**DATASET RECORDS**:
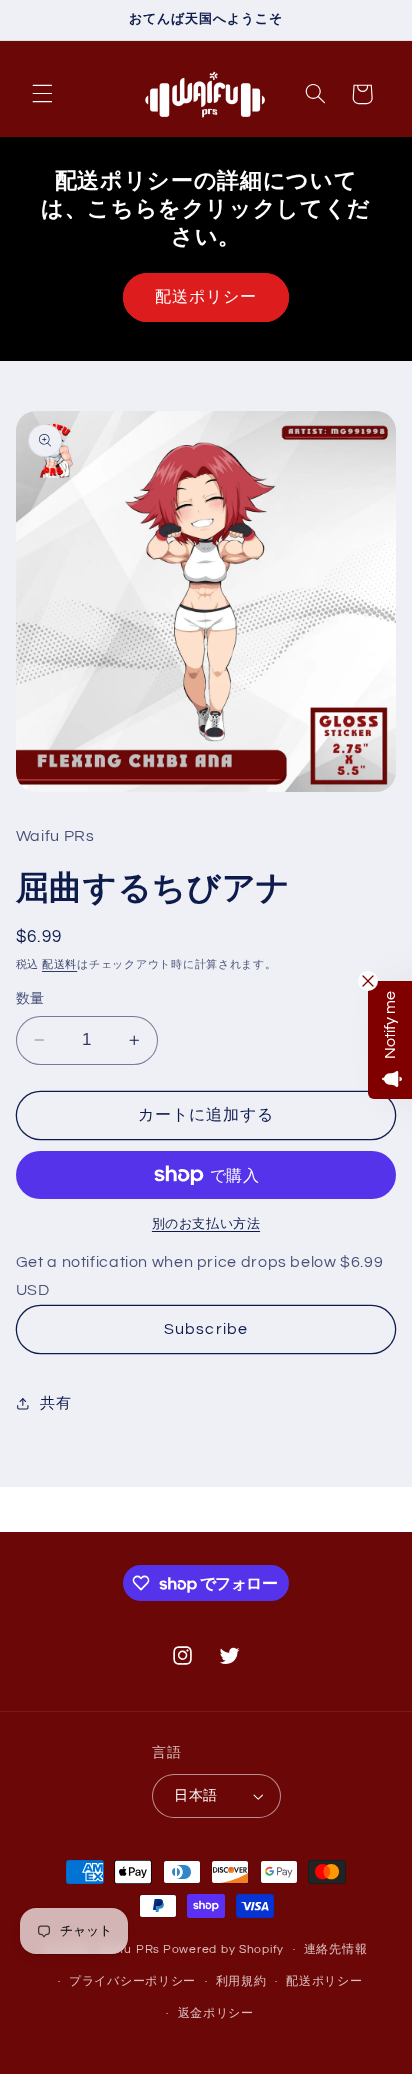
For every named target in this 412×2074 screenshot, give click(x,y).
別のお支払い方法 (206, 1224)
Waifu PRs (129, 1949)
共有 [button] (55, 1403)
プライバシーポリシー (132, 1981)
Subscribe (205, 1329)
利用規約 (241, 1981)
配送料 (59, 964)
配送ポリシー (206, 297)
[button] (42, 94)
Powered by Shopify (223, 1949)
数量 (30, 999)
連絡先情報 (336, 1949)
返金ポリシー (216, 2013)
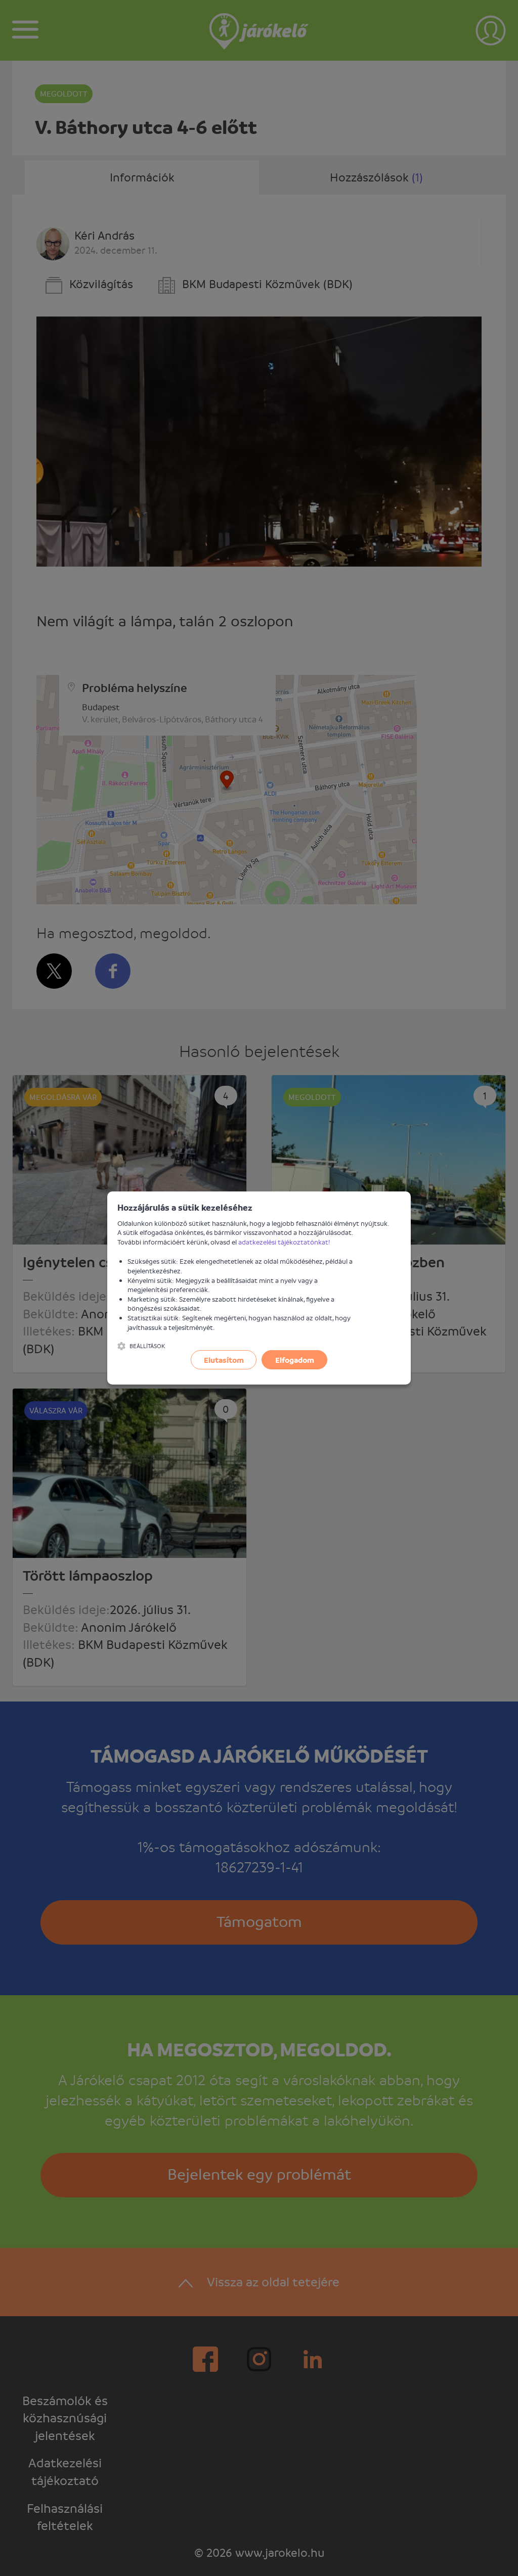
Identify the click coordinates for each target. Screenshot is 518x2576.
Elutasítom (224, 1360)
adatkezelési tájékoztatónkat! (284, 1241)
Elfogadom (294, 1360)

**WORK REQUEST**:
Search the listing for the string "target". Copy each line where it is found.

**TASK OUTPUT**:
For every named target in this 412×2074 screenshot, give click(x,y).
Identify the click coordinates for each target. Screenshot is 518x2576.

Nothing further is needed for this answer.